Ты становишься, наверное, слишком чувствительным. Тебе кажется, что-то многозначительное кроется в этих мускулах и коже вокруг глаз, когда он щурится (при стопроцентном зрении), в бровях, которые сходятся вместе, и, встретившись, ползут вверх и там разлучаются в тихом, тихом веселье, которое само по себе есть героизм после бог знает скольких стараний бог знает каких сил раздавить его.
Когда ты задашь ему свой маленький вопрос — глубокий или глупый, о десерте или деспотии, — он, кажется, дивится такому милому и невероятному торжеству Жизни и Справедливости, после которого появляется мир, где молодой человек вроде тебя (хотя ты можешь быть почти таким же старым, как сам Имре) процветает и самовыражается, свободный от диктаторов, и у него есть время и возможность распутывать вопросы вроде вот этого. Имре Хорват высоко ценит эту новую жизнь, очаровательно явленную в тебе и твоем любопытстве.

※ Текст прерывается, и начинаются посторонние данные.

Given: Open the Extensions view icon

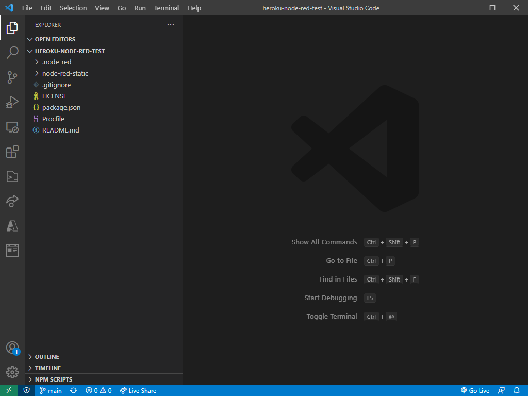Looking at the screenshot, I should coord(12,152).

Проходит всего секунда-другая, и он начинает: «Ооо, друг мой…» И это «ооо» — такой же богатый звук, как от долгого протяга смычка по открытой виолончельной струне, полный переживаний, истории и все того же тихого веселья: «Ооо, друг мой, вам надо понять, как это было — жить здесь, — говорит он с акцентом, изобличающим давнюю привычку к плохому английскому. — Я никогда, или, пожалуй, сначала надо сказать… нет. К чему зарываться в дебри. В этом ничего нет, кроме старческого… Лучше вот: не так уж давно, но раньше, чем вы приехали посетить нашу прекрасную страну и поселились здесь в нашем скромном Будапеште, тут было все по-другому. Да, на поверхности все было, как сейчас, но на самом деле сильно отличалось от того места, которое радует вас сегодня. Я люблю новые ночные клубы с танцами, их принесли в нашу жизнь молодые люди. За это мы вам очень обязаны… Ооо, понимаете, тогда здесь не было места в этом народе такому, кто не сгибался, кто не глотал ложь, кто отказывался быть как попугай в комнате идиотов. Не было места вообще для такого, такого, сказать ли — дурака, как этот, или только место ему было в казематах. И все же быть вот настолько таким, этим дураком, которому нет места; такой же невозможный тип, как мифическое существо какое-нибудь, с телом льва и человеческой головой, только реальный. Реальный, но невозможный. Представляете, каково это — быть таким, этим таким в таком месте? Надеюсь, вам никогда не придется. Вам очень повезло, вам были даны отличные вещи. И вы будете делать отличные вещи, я это вижу у вас внутри, да, да, безусловно. Но тогда, раньше, бедным идиотам в правительстве, в кабинетах тайной полиции и других игровых комнатах для недоразвитых жестоких детишек, что этим несчастным дуракам было сделать, когда такой дикий зверь гуляет на свободе? Они останавливаются. Таращатся. Вспоминают указания. Читают секретные инструкции и устраивают секретные совещания. Они стараются быть жестокими, потому что у них не хватает воображения хоть что-то делать по-другому. „Мы не можем признать, что такое существует, — говорят они. — И нам некуда его деть, и вот он там стоит, материальный, как дерево. Сказать людям, чтобы не смотрели? Или сказать, что он не то, чем кажется? Или ничего не говорить? Может, он сам уйдет. А можно такого зверя убить, или он оживет?“ Такие вот сложности вытягивает за собой ваш замечательный вопрос, мой друг. Оооо, трудно сообразить, что и сколько вам надо рассказать…»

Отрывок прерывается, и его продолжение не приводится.